Work to complete:
Copy the wellbore completion text below from "This invention relates generally" up to and including "common vertical wellbore.", swapping "invention" for "disclosure".

-- start Excerpted text --

This invention relates generally to the completion of wellbores. More particularly, this invention relates to new and improved methods and devices for completion of a branch wellbore extending laterally from a primary well which may be vertical, substantially vertical, inclined or even horizontal. This invention finds particular utility in the completion of multilateral wells, that is, downhole well environments where a plurality of discrete, spaced lateral wells extend from a common vertical wellbore.
Horizontal well drilling and production have been increasingly important to the oil industry in recent years. While horizontal wells have been known for many years, only relatively recently have such wells been determined to be a cost effective alternative (or at least companion) to conventional vertical well drilling. Although drilling a horizontal well costs substantially more than its vertical counterpart, a horizontal well frequently improves production by a factor of five, ten, or even twenty in naturally fractured reservoirs. Generally, projected productivity from a horizontal well must triple that of a vertical hole for horizontal drilling to be economical. This increased production minimizes the number of platforms, cutting investment and operational costs. Horizontal drilling makes reservoirs in urban areas, permafrost zones and deep offshore waters more accessible. Other applications for horizontal wells include periphery wells, thin reservoirs that would require too many vertical wells, and reservoirs with coning problems in which a horizontal well could be optimally distanced from the fluid contact.
Some horizontal wells contain additional wells extending laterally from the primary vertical wells. These additional lateral wells are sometimes referred to as drain holes and vertical wells containing more than one lateral well are referred to as multilateral wells. Multilateral wells are becoming increasingly important, both from the standpoint of new drilling operations and from the increasingly important standpoint of reworking existing wellbores including remedial and stimulation work.
As a result of the foregoing increased dependence on and importance of horizontal wells, horizontal well completion, and particularly multilateral well completion have posed important concerns and have provided (and continue to provide) a host of difficult problems to overcome. Lateral completion, particularly at the juncture between the vertical and lateral wellbore is extremely important in order to avoid collapse of the well in unconsolidated or weakly consolidated formations. Thus, open hole completions are limited to competent rock formations; and even then open hole completion is inadequate since there is no control or ability to re-access (or re-enter the lateral) or to isolate production zones within the well. Coupled with this need to complete lateral wells is the growing desire to maintain the size of the wellbore in the lateral well as close as possible to the size of the primary vertical wellbore for ease of drilling and completion.

-- end Excerpted text --
-- start Given records --

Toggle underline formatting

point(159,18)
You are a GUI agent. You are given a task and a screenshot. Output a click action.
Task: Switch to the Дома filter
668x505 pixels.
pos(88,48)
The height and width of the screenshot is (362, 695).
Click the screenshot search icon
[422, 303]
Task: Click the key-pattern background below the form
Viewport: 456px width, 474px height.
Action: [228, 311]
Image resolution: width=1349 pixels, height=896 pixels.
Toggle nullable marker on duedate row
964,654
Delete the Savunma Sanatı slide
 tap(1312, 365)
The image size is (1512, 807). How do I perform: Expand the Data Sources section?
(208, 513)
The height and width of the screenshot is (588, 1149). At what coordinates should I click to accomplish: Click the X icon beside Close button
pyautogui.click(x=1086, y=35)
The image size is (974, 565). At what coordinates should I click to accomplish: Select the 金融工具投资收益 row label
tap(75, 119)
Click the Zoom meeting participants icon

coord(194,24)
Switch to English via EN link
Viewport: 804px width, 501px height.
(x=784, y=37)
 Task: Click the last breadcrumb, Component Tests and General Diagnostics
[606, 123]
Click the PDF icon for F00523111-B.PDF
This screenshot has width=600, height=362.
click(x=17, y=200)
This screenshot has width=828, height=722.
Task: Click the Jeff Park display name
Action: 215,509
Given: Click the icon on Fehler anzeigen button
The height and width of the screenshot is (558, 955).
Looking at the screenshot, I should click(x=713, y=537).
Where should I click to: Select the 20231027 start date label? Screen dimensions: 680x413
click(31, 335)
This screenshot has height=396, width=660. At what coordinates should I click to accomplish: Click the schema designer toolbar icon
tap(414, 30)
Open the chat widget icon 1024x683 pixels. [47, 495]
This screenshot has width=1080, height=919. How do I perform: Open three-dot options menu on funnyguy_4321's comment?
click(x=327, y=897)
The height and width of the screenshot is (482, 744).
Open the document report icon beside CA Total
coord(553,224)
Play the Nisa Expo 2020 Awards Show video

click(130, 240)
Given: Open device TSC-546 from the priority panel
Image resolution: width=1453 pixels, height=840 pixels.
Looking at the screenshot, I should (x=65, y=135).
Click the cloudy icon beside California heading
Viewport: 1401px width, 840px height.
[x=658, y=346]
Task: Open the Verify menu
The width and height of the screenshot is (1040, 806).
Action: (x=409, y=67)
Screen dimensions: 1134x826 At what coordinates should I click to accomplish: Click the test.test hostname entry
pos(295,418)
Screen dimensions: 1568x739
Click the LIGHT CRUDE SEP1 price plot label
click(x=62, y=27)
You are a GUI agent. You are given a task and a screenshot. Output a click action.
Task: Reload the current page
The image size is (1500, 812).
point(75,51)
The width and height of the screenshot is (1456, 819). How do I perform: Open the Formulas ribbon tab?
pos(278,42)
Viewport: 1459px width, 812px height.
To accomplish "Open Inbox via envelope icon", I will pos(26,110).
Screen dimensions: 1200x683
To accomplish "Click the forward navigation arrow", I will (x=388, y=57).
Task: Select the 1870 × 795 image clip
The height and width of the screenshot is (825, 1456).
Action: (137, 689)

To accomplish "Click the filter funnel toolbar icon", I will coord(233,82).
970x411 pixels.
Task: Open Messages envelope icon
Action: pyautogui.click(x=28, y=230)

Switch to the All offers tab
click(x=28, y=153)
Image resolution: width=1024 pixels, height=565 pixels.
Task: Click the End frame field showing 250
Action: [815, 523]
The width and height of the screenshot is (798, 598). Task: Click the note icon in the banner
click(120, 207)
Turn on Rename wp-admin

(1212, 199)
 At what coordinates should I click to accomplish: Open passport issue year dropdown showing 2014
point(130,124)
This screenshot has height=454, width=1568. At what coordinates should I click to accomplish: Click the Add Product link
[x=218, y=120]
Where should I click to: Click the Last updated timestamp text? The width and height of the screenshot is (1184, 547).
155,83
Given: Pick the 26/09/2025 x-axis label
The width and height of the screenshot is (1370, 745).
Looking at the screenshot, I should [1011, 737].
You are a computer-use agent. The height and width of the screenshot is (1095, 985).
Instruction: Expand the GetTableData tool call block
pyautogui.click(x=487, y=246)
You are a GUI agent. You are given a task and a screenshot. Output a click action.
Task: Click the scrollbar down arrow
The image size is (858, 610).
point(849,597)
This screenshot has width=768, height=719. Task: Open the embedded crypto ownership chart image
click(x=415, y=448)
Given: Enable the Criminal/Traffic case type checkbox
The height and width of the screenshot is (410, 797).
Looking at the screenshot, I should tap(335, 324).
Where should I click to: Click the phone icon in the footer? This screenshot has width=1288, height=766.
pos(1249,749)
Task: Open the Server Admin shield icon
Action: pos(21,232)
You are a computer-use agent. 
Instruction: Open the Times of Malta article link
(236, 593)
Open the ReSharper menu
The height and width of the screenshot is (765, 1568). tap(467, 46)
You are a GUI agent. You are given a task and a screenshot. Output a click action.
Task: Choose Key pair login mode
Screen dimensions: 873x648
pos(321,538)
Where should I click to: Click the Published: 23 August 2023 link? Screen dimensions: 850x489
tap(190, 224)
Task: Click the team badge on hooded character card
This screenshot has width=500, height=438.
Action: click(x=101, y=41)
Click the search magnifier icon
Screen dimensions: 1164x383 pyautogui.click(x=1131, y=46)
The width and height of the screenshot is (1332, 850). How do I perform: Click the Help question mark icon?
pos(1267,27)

-- end Given records --

Solution to this task:
This disclosure relates generally to the completion of wellbores. More particularly, this disclosure relates to new and improved methods and devices for completion of a branch wellbore extending laterally from a primary well which may be vertical, substantially vertical, inclined or even horizontal. This disclosure finds particular utility in the completion of multilateral wells, that is, downhole well environments where a plurality of discrete, spaced lateral wells extend from a common vertical wellbore.